### AIM OF THE TASK
Express the records as a two-column CSV with the headers instruction and location. Start at the line containing "Task: Open the" and continue through the end of the records. Give one row per record, putting its text and its answer each in a single quoted field with line breaks turned into spaces, and omit the pictures.

Records on where items appear:
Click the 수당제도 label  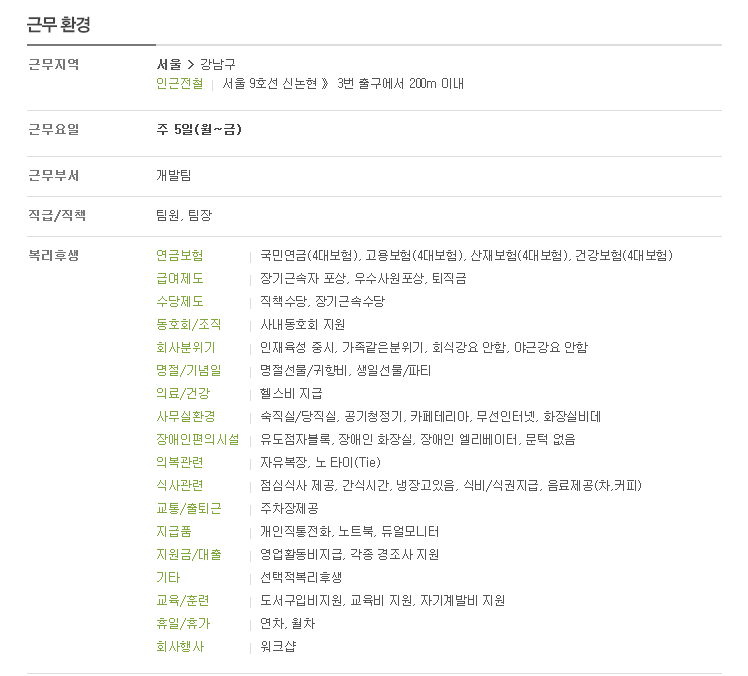coord(179,302)
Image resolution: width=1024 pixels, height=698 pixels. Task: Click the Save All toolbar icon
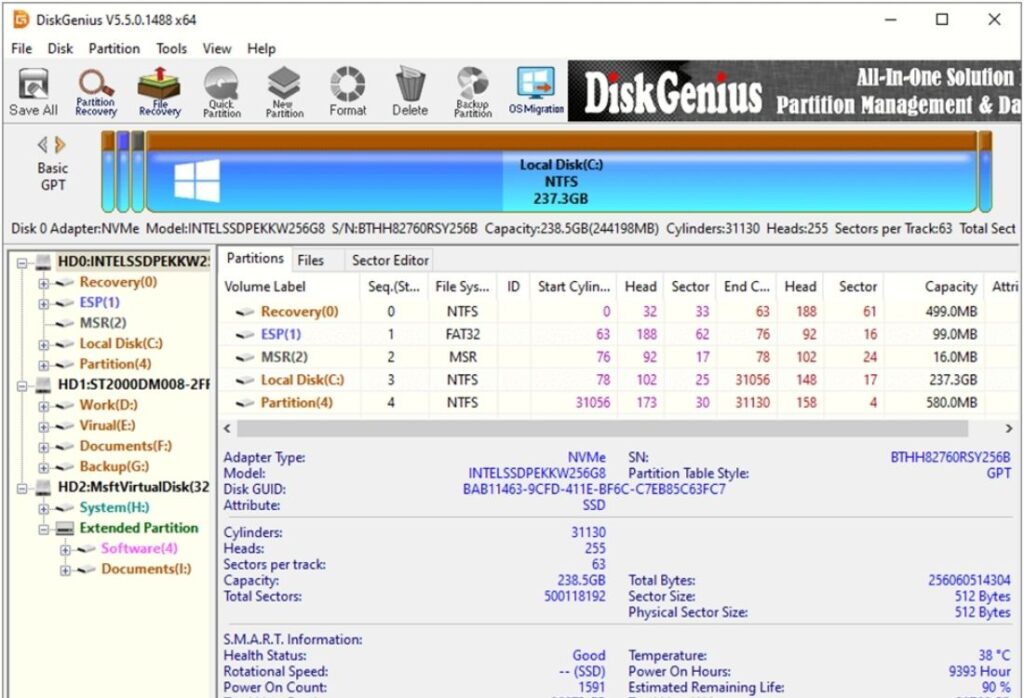33,91
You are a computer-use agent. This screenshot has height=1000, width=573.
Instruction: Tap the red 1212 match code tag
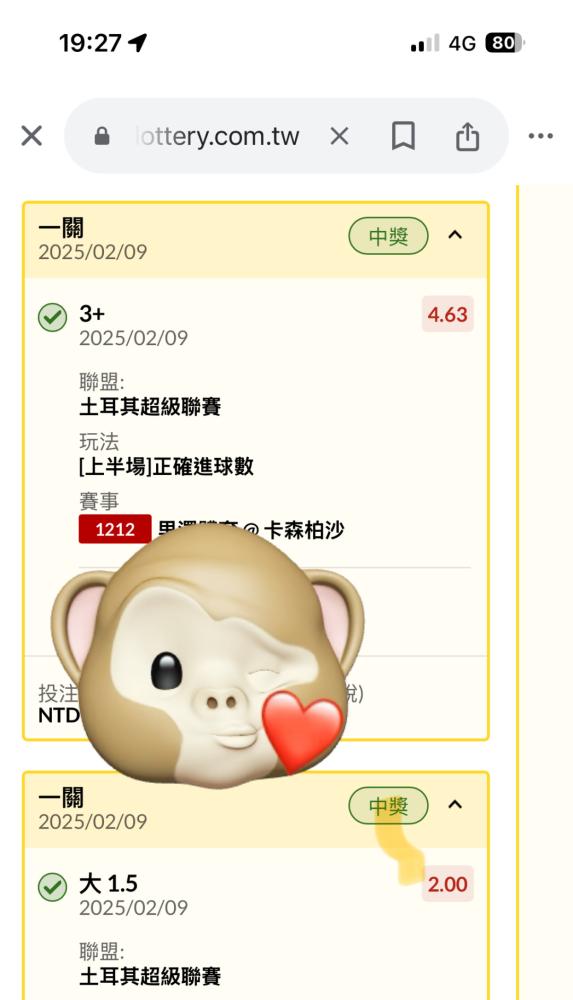click(115, 529)
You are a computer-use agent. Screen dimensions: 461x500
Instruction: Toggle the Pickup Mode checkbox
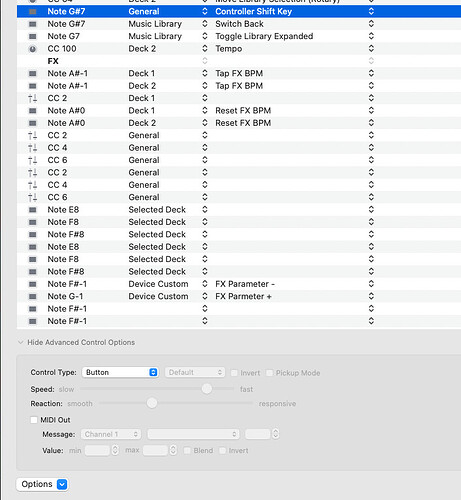coord(269,373)
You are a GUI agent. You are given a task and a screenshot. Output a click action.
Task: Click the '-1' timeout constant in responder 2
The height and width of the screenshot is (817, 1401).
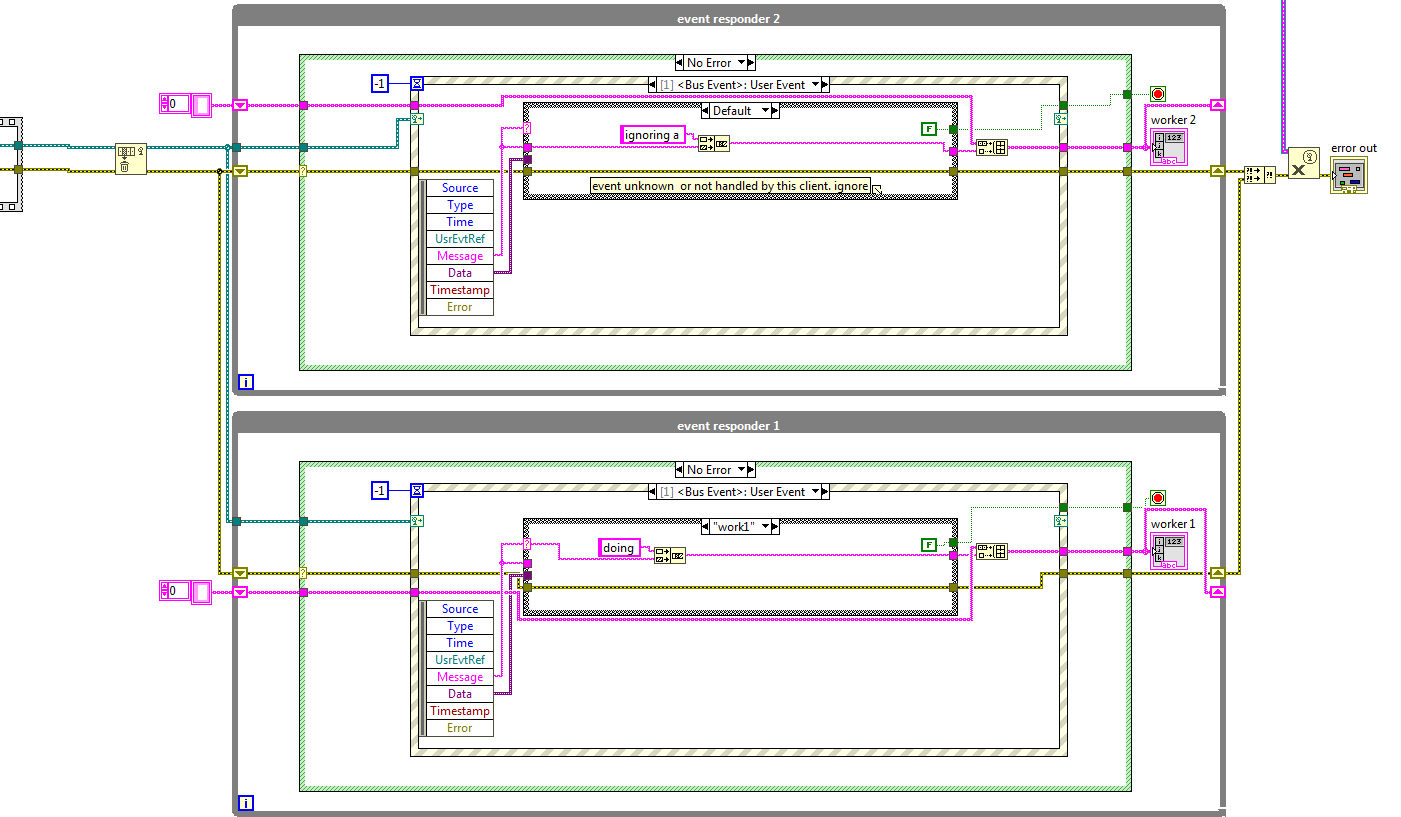(378, 84)
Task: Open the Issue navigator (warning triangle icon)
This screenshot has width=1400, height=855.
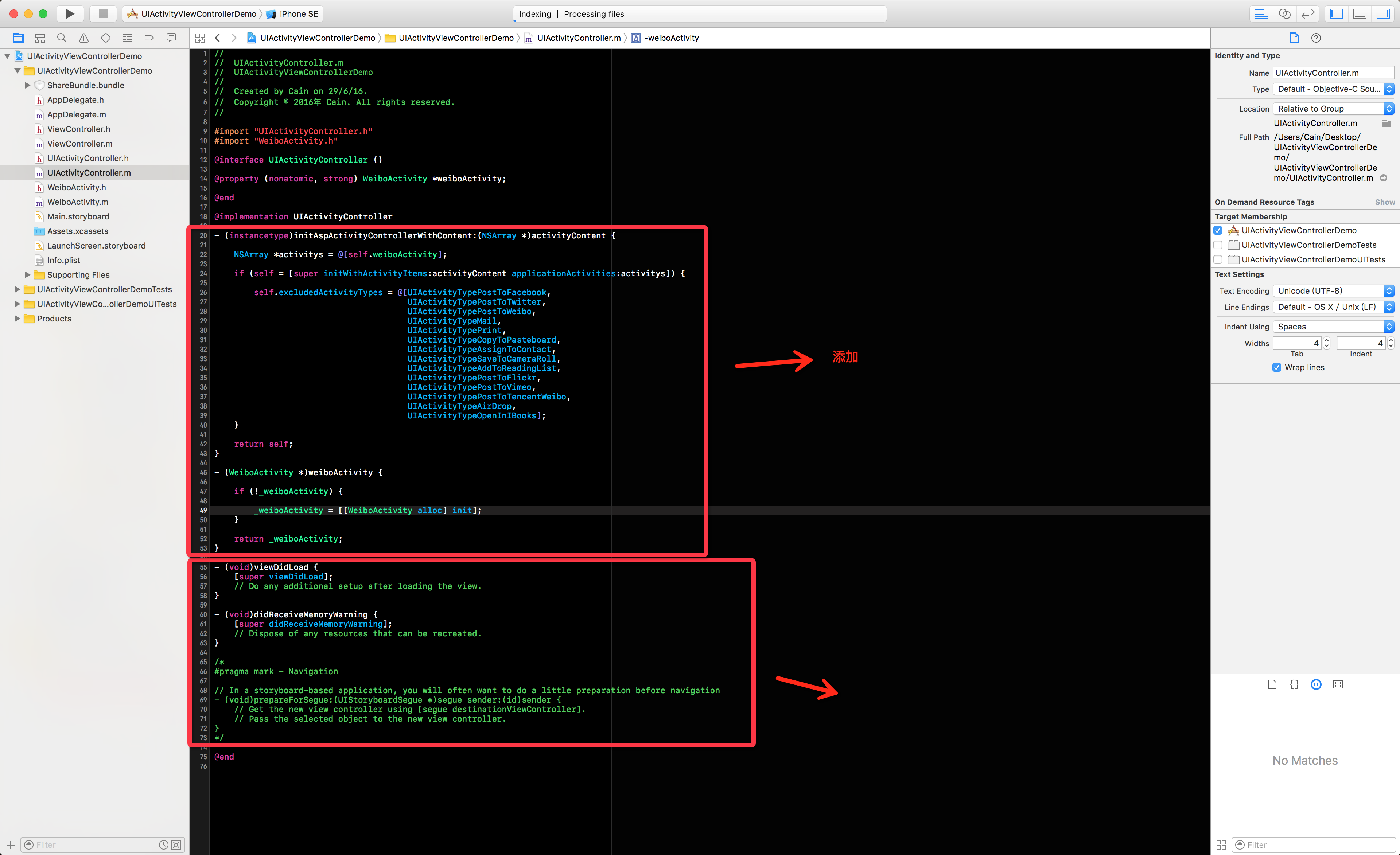Action: (83, 38)
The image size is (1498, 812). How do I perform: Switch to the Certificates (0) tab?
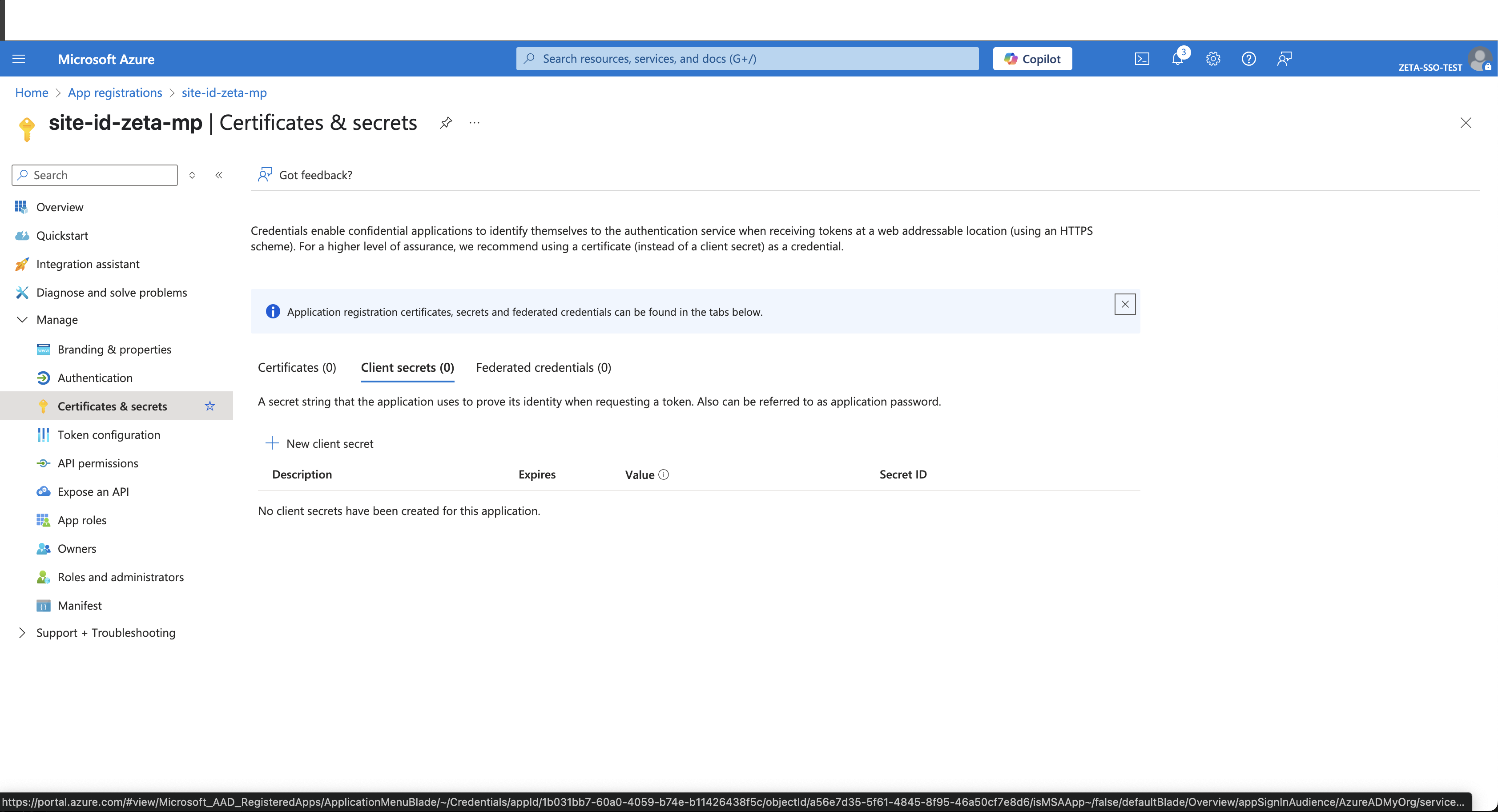[x=297, y=367]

### OUTPUT BELOW
instruction,location
"Task: Open the Issue navigator (warning triangle icon) This screenshot has width=1400, height=855.","Action: (83, 38)"
"The image size is (1498, 812). How do I perform: Switch to the Certificates (0) tab?","[x=297, y=367]"